„Laat de volharding haar werk voltooien”
„Laat de volharding haar werk voltooien, opdat gij volkomen en in alle opzichten ongeschonden moogt zijn.” — Jak. 1:4.
1, 2. Waarom moeten alle christenen de kwestie van volharding onder de ogen zien? (Matth. 10:22, 36)
NIEMAND die geloof in God heeft, kan het vermijden dat zijn geloof op de proef wordt gesteld. Dit komt doordat de geest van de wereld tegen geloof in God gekant is en geneigd is druk uit te oefenen op iemand die geloof bezit, ten einde het te gronde te richten. Een christen moet derhalve de kwestie van volharding onder de ogen zien.
2 De geloofsbeproeving kan op vele manieren komen. Ze kan in rechtstreekse tegenstand van de zijde van anderen, misschien zelfs familie en vrienden, bestaan. Misschien wordt men bespot, gehaat, verkeerd begrepen, valselijk beschuldigd of belasterd. De beproeving kan ook in fysieke vervolging bestaan en kan zelfs verband houden met ziekte.
3. Wat kan een christen zich afvragen als hij beproevingen onder de ogen ziet?
3 De vraag waarvoor een christen zich gesteld ziet is: Hoe zal ik op deze dingen reageren? Zal mijn geloof ongeschonden blijven onder zulke beproevingen? Zal ik met inzicht volharden, en met een gevoel van vreugde dat mijn geloof een duurzame hoedanigheid voortbrengt? Zal mijn beweegreden zijn ter wille van rechtvaardigheid te volharden, ten einde God te verheerlijken en niet mijzelf? — Matth. 5:10.
VOLHARDING DIENT EEN VOORTREFFELIJK DOEL
4, 5. Toon met gebruikmaking van de woorden van de apostel Petrus in 2 Petrus 1:5-7 aan welk doel volharding van Gods standpunt uit bezien dient.
4 De apostel Petrus toont aan hoe volharding werkt. Hij zegt: „[Voeg] bij uw volharding godvruchtige toewijding, bij uw godvruchtige toewijding broederlijke genegenheid, bij uw broederlijke genegenheid liefde.” — 2 Petr. 1:5-7.

* _Wat je doet_:
1. Waarom kan volgens het fragment over volharding niemand die geloof in God heeft, vermijden dat zijn geloof op de proef wordt gesteld?
2. Kloppen de volgende uitspraken met het fragment over volharding? Beantwoord elke uitspraak met ja of nee en citeer de woorden die de doorslag geven. (a) De geloofsbeproeving kan ook met ziekte te maken hebben. (b) Tegenstand komt nooit van familie of vrienden. (c) De apostel Paulus toont aan hoe volharding werkt.
3. Schrijf het fragment over volharding verder vanaf het punt waar het ophoudt.

* _Verzamelde gegevens_:
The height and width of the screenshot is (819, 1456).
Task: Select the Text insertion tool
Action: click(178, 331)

* _Antwoorden op volgorde_:
1. Omdat de geest van de wereld tegen geloof in God gekant is en geneigd is druk uit te oefenen op iemand die geloof bezit, om het te gronde te richten.

2.
(a) Ja: „kan zelfs verband houden met ziekte”.
(b) Nee: „misschien zelfs familie en vrienden”.
(c) Nee: „De apostel Petrus toont aan hoe volharding werkt.”

3.
5 Van Gods standpunt uit bezien dient uw volharding derhalve een doel — om mensen van godvruchtige toewijding voort te brengen, mensen die broederlijke genegenheid bezitten. Bovendien zal volharding een grotere liefde in hen tot ontwikkeling brengen en hen ertoe bewegen deze ten opzichte van hun medemensen in deze wereld tot uitdrukking te brengen. Zij zijn de soort van mensen die God in zijn nieuwe samenstel van dingen wil laten leven. Jehovah God vindt het natuurlijk niet prettig te zien dat zijn dienstknechten op aarde ertoe gedwongen worden lijden te ondergaan en ontberingen te verduren, maar hij wil hen louteren, zodat zij er van nature, vanuit het hart, toe in staat zijn volledig te volbrengen wat hij van mensen vraagt, namelijk „gerechtigheid te oefenen en goedheid lief te hebben en bescheiden te wandelen met [hun] God” (Micha 6:8). God doet dit door onze volharding. Volharding is derhalve van bijzonder groot belang.
6, 7. Welke goede uitwerking heeft volharding vanuit het standpunt van een christen bezien voor hem?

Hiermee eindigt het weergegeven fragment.